Required task: Copy out everything in the material below, from the line containing "Viewport: 1090px width, 606px" down to the end of the material, keeping every character the same and leaving out the pictures.

Given information:
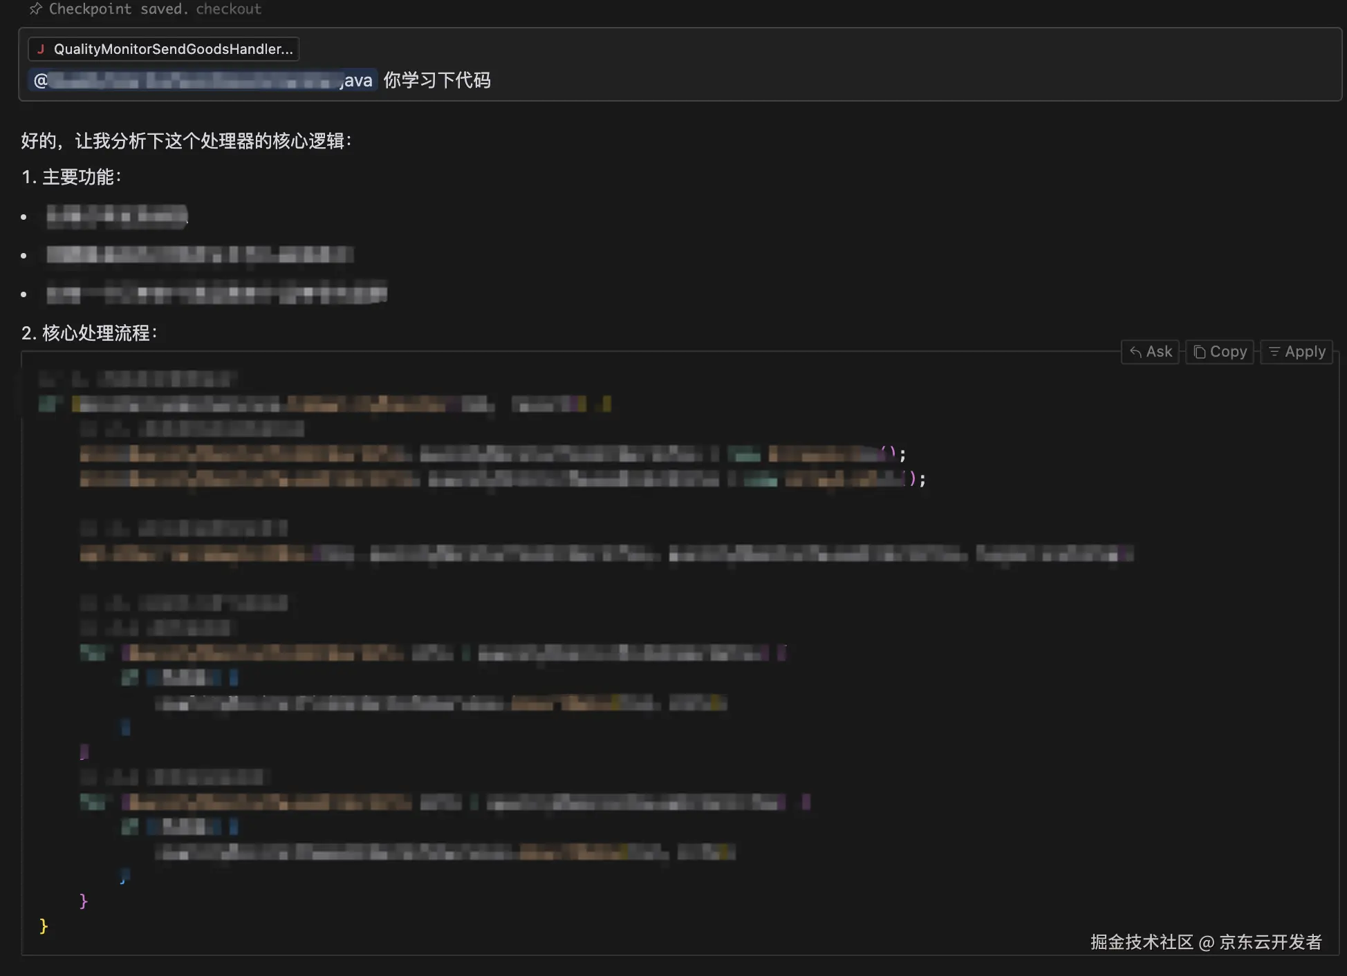Click the "checkout" link
This screenshot has width=1347, height=976.
[228, 9]
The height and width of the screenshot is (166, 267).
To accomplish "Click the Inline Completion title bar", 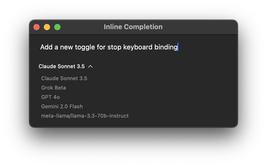I will [133, 27].
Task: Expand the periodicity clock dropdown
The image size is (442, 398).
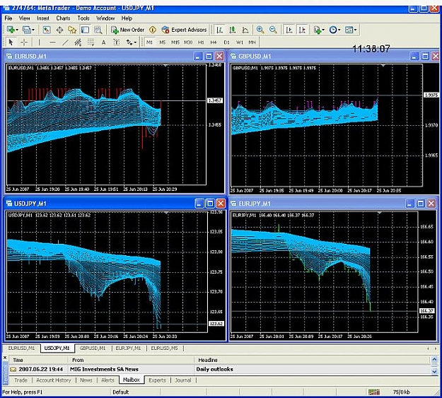Action: pyautogui.click(x=339, y=30)
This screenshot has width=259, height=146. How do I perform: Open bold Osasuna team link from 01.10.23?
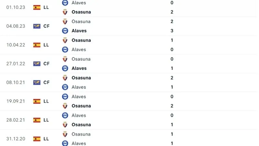coord(81,12)
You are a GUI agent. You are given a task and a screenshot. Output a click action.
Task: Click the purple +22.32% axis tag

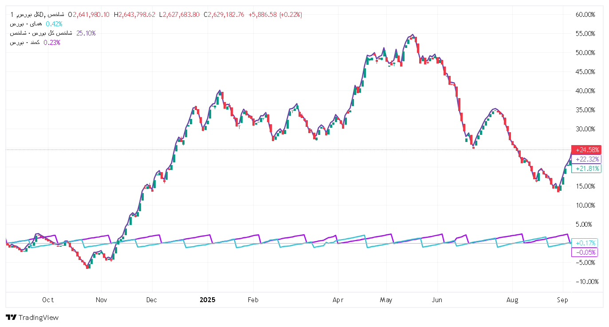point(586,159)
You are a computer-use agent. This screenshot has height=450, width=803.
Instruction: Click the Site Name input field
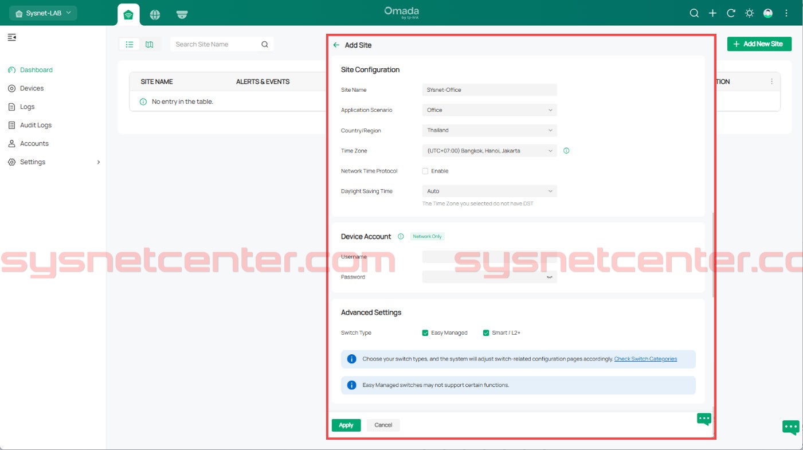(489, 90)
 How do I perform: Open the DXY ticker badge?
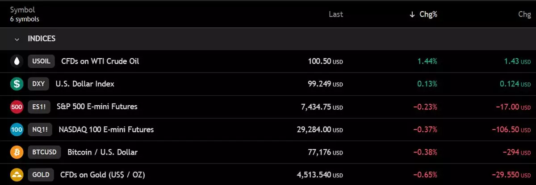tap(38, 84)
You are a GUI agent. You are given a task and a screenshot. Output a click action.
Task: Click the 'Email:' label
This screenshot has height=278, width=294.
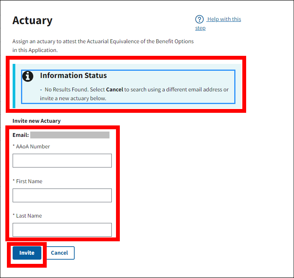(x=21, y=135)
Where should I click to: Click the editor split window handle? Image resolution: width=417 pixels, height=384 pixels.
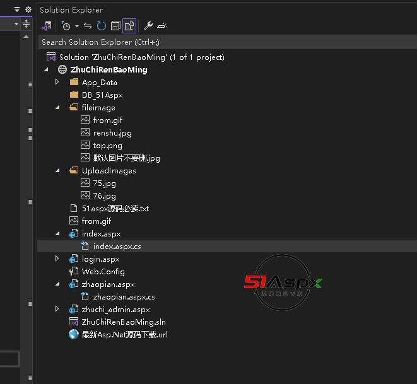tap(26, 24)
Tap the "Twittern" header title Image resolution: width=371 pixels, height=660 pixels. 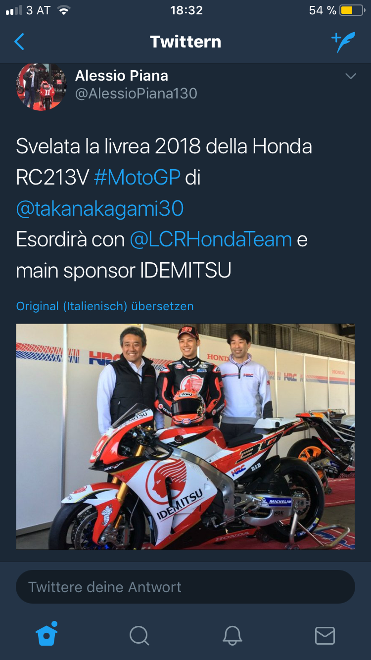[x=186, y=42]
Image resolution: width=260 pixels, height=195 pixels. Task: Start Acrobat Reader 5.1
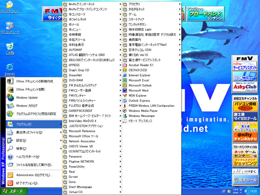coord(141,65)
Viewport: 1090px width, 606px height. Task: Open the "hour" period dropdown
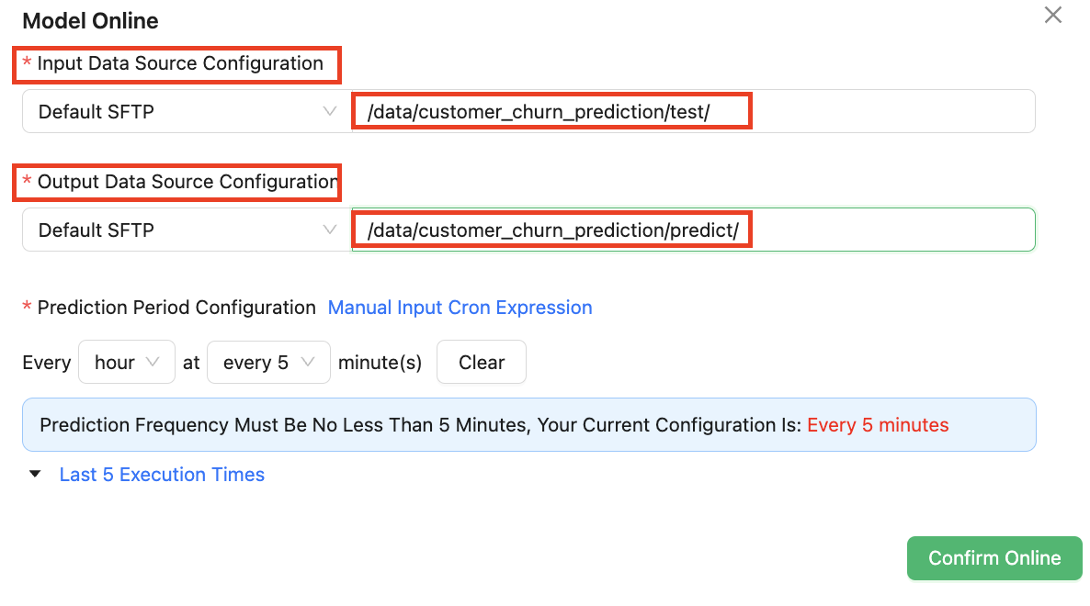click(x=127, y=363)

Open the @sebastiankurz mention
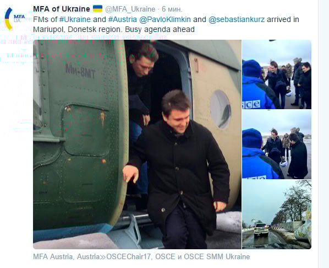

Full output:
Viewport: 1090px width, 606px height. Task: Open the "hour" period dropdown
click(x=127, y=363)

Open the @sebastiankurz mention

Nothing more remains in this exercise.